4.1 Do not confuse a random variable with its distribution

Heed the title. A random variable measures a numerical quantity which depends on the outcome of a random phenomenon. The distribution of a random variable specifies the long run pattern of variation of values of the random variable over many repetitions of the underlying random phenomenon. The distribution of a random variable can be approximated by simulating an outcome of the random process, observing the value of the random variable for that outcome, repeating this process many times, and summarizing the results. But a random variable is not its distribution.

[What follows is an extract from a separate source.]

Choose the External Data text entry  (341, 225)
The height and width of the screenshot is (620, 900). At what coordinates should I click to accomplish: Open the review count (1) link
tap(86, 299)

A distribution is determined by:

  • The underlying probability measure \(\textrm{P}\), which represents all the assumptions about the random phenomenon.
  • The random variable \(X\) itself, that is, the function which maps sample space outcomes to numbers.

Changing either the probability measure or the random variable itself can change the distribution of the random variable. For example, consider the sample space of two rolls of a fair four-sided die. In each of the following scenarios, the random variable \(X\) has a different distribution.

  1. The die is fair and \(X\) is the sum of the two rolls
  2. The die is fair and \(X\) is the larger of the two rolls
  3. The die is weighted to land on 1 with probability 0.1 and 4 with probability 0.4 and \(X\) is the sum of the two rolls.

In particular, in (1) \(X\) takes the value 2 with probability \(1/16\), in (2) \(X\) takes the value 2 with probability \(3/16\), and in (3) \(X\) takes the value 2 with probability 0.01. In (1) and (2), the probability measure is the same (fair die) but the function defining the random variable is different (sum versus max). In (1) and (3), the function defining the random variable is the same, and the sample space of outcomes is the same, but the probability measure is different.

We often specify the distribution of a random variable directly without explicit mention of the underlying probability space or function defining the random variable. For example, in the meeting problem we might assume that arrival times follow a Uniform(0, 60) or a Normal(30, 10) distribution. In situations like this, you can think of the probability space as being the distribution of the random variable and the function defining the random variable to be the identity function. This idea corresponds to the “simulate from the distribution method”: construct a spinner corresponding to the distribution of the random variable and spin it to simulate a value of the random variable.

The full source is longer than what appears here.